## What to work on
Continue the report below on protecting agency customer information from identity theft, picking up right after its last sentence.

## Text block
start

Protecting Agency Customer Information from Identity Theft
A Report of the ACT Emerging Security Issues Work Group
Highlights of Report
• The federal Gramm-Leach-Bliley Act requires independent agencies and brokers to proactively implement administrative, technical, and physical safeguards to protect customer non-public personal information. See “Key Considerations in Setting Up & Implementing an Agency Security Policy” below for practical guidance on setting up and implementing an agency security policy.
• Many agencies are also now covered by a state identity theft law which may require an agency to notify a customer and take other remedial steps (such as procuring credit reports for the customer) if the agency is involved in the customer’s non-public personal information being lost, stolen, misdirected, or otherwise the subject of a security breach. Many of these laws, however, provide a safe harbor if the affected data is encrypted.

end

## Material provided
start

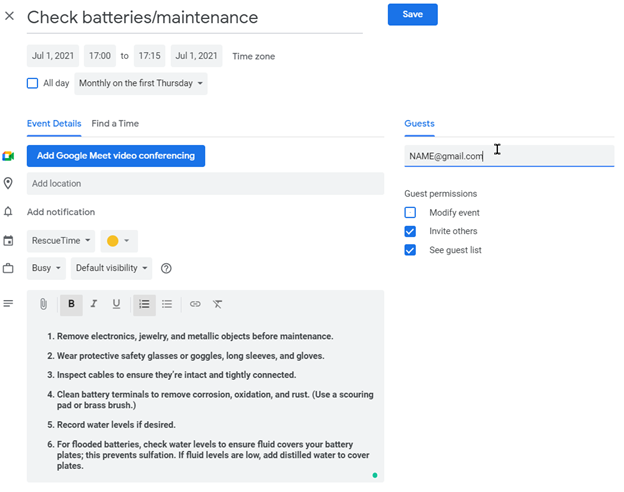Image resolution: width=624 pixels, height=492 pixels.
Task: Add Google Meet video conferencing
Action: click(115, 156)
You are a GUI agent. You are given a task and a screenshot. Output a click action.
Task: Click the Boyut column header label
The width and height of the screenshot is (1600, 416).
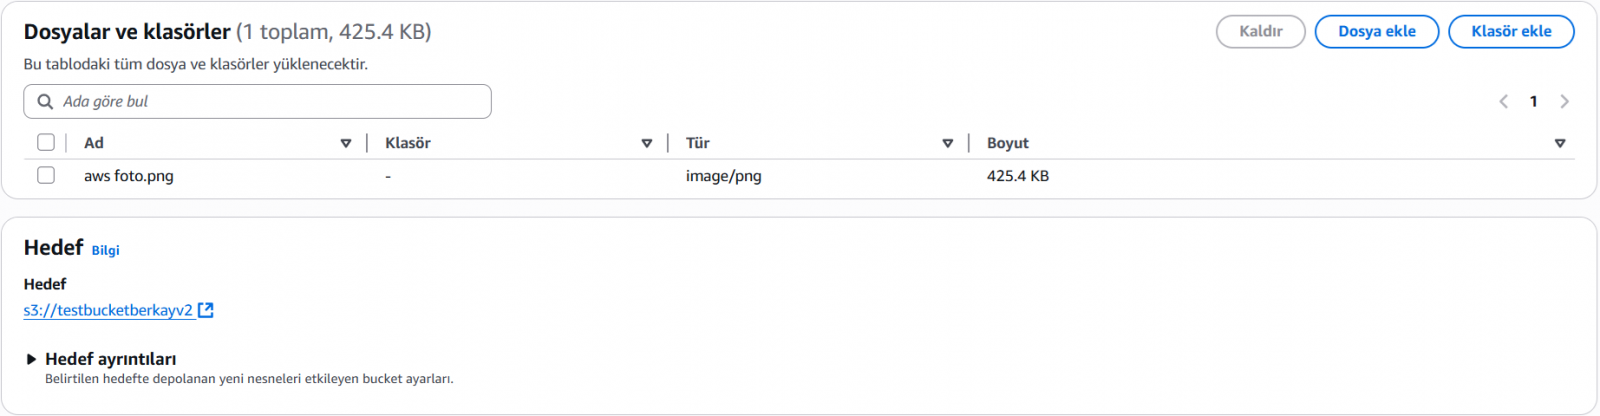click(x=1008, y=143)
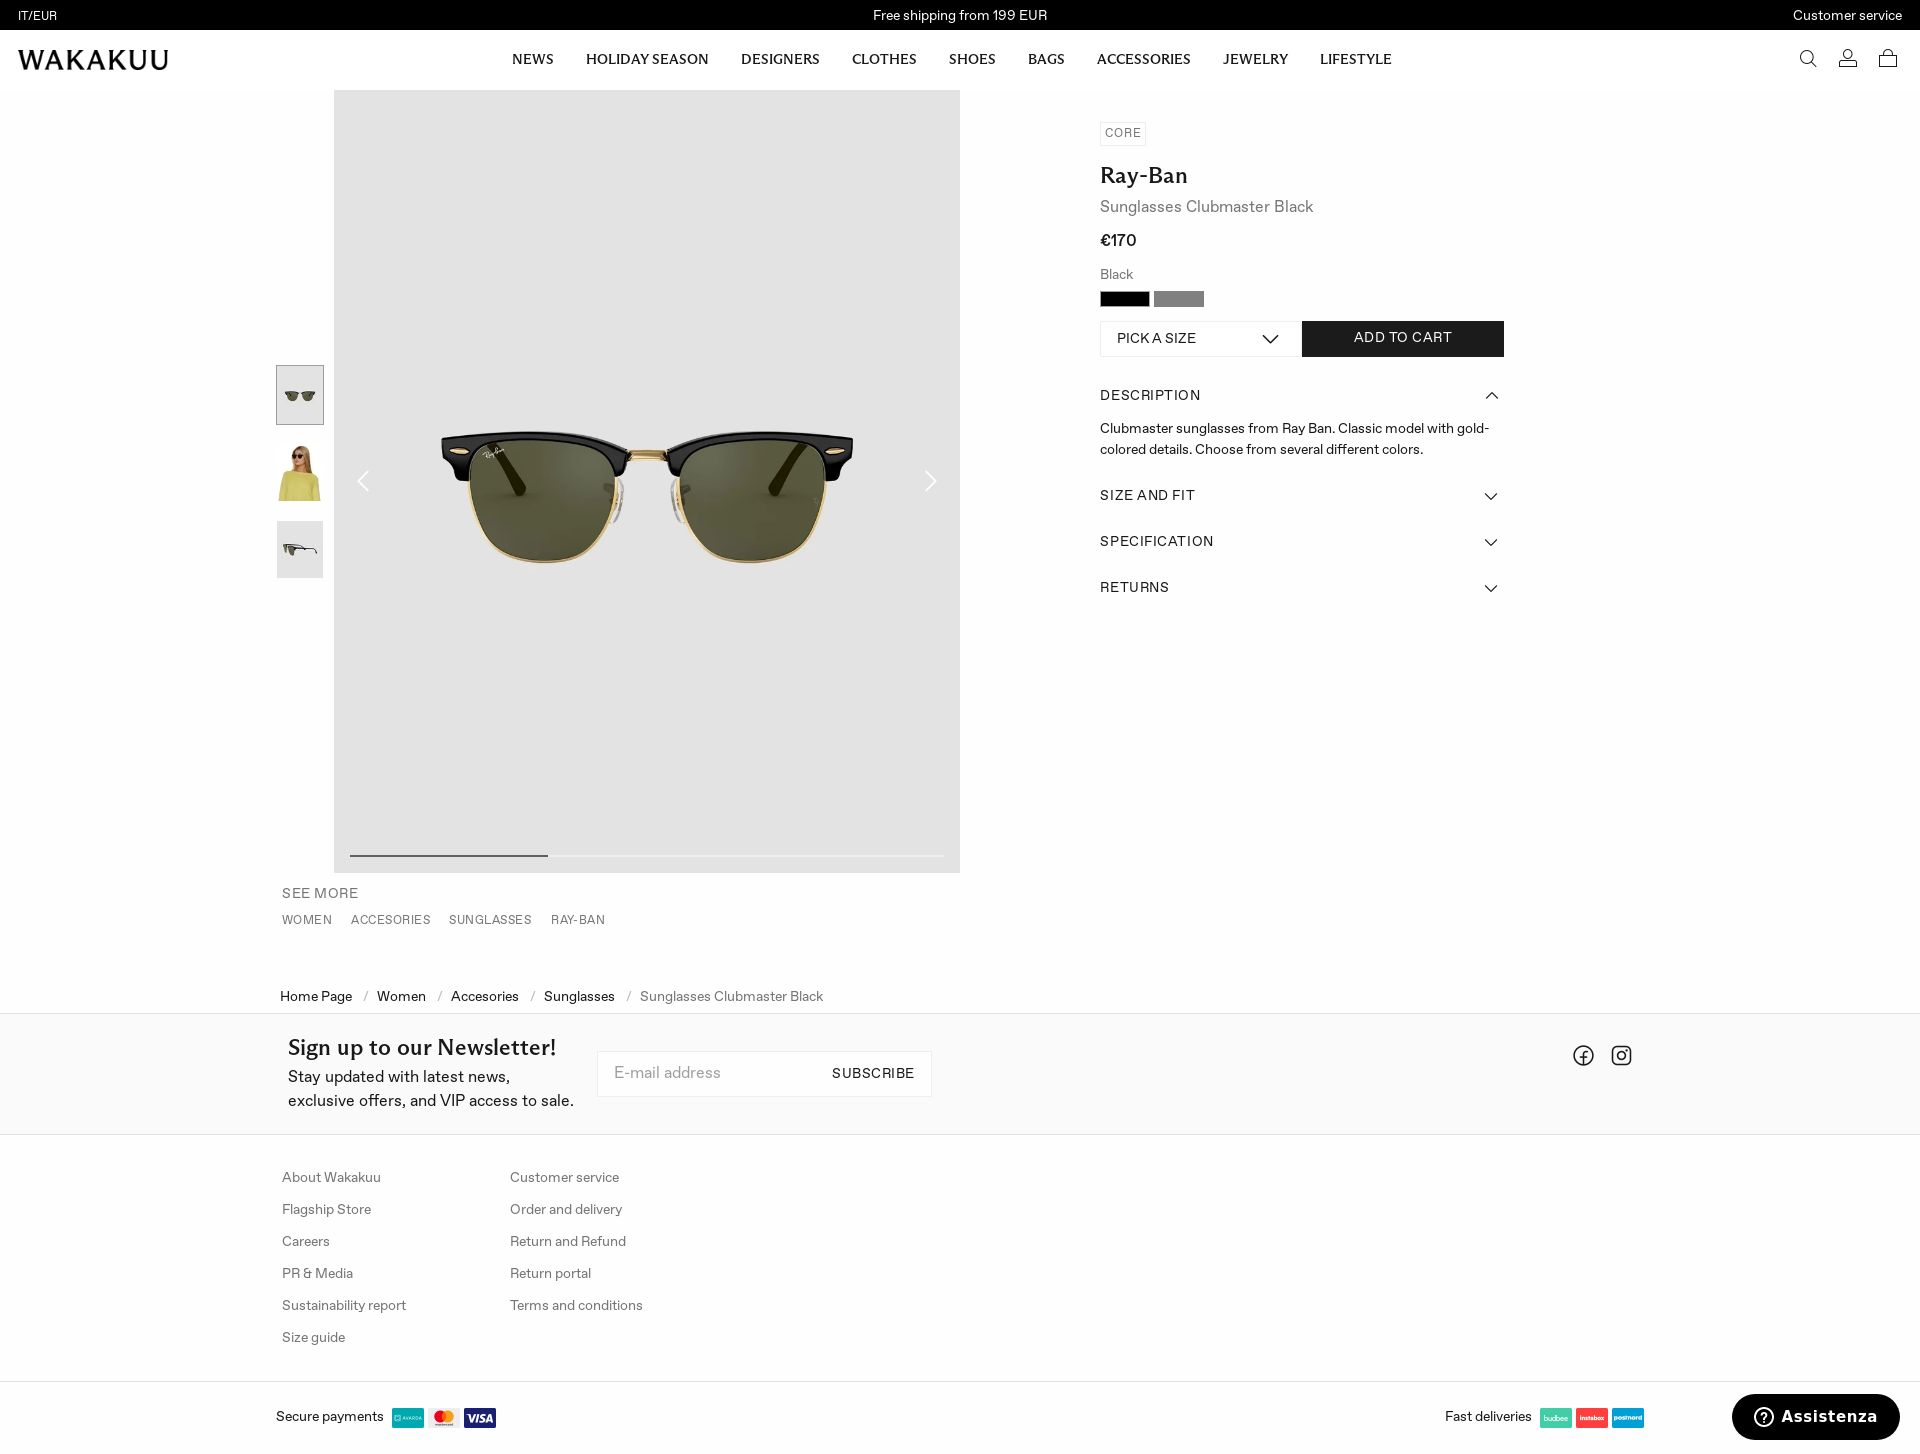Open the Assistenza help chat

pos(1815,1417)
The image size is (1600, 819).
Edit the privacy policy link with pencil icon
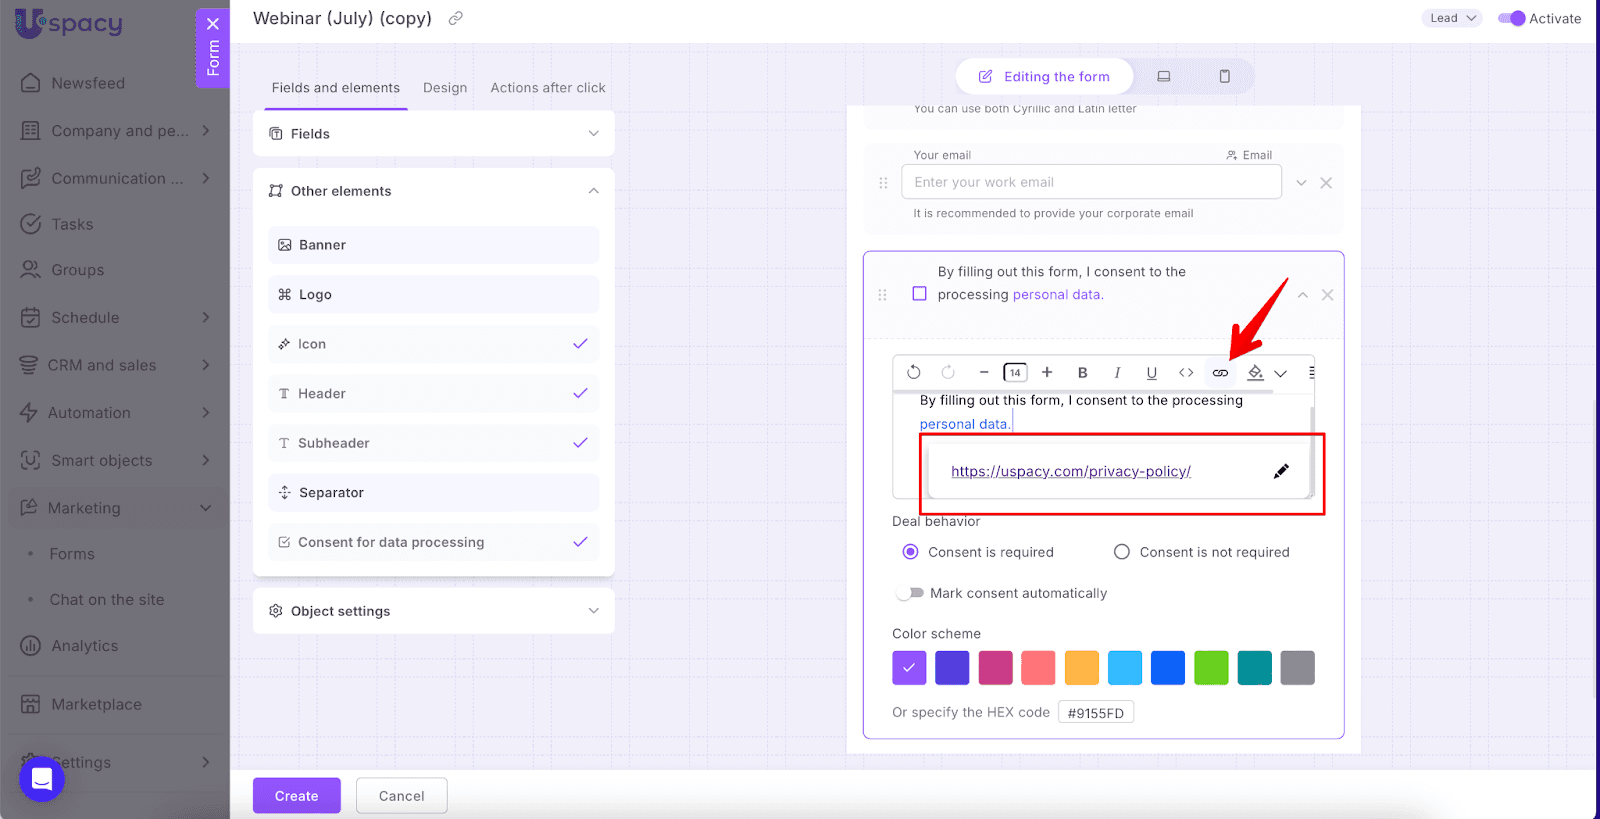click(x=1281, y=472)
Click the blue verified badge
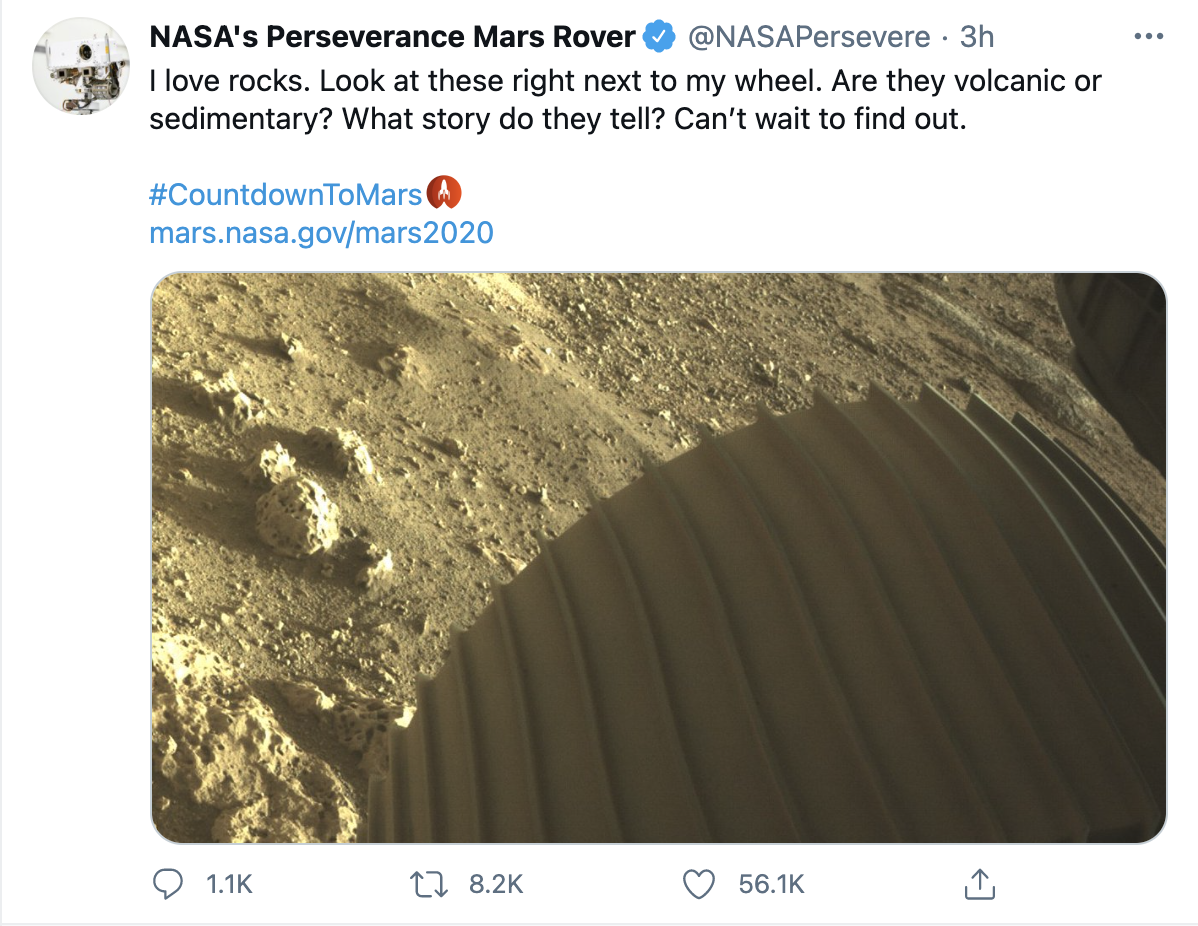 (658, 38)
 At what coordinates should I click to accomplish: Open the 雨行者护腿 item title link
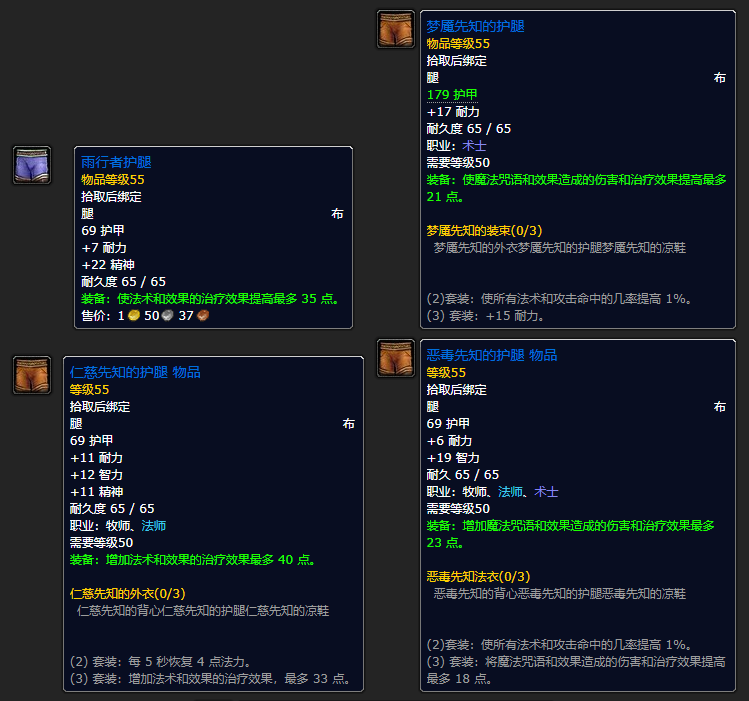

end

## Solved exercise
• Beyond the legal requirements, being proactive about securing customer personal information is just good business, given the devastating impact of having to notify customers that their most sensitive information may have been compromised. In addition, taking proactive steps to prevent a security breach is very likely to be less costly than cleaning up the mess that typically occurs after a breach has occurred.
• Many agencies are surprised to learn that the most significant security threats they face are not posed by external parties hacking into their systems. See “The Three Biggest Security Threats Most Agencies Face” for what the biggest threats are.
• Back ups represent a major security risk. The work group recommends that back ups be encrypted and kept in a secure place. Many of the identity theft cases involve back ups.
• There has been a proliferation of PCs, portable devices, and removable media (zip drives, memory sticks, CDs,) taken outside of agencies potentially creating a major new security risk for agencies. Agencies are encouraged to have their security policy address each of these items specifically. Agents should not store customer and policy information on them, if at all possible. Rather, it is preferable that this sensitive information be accessed from the agency’s system through a password protected Virtual Private Network when needed. If there is a possibility customer and policy data will be kept on these devices, then the work group recommends that the data be encrypted. Many of the identity theft cases involve lost or stolen PCs and other types of portable devices.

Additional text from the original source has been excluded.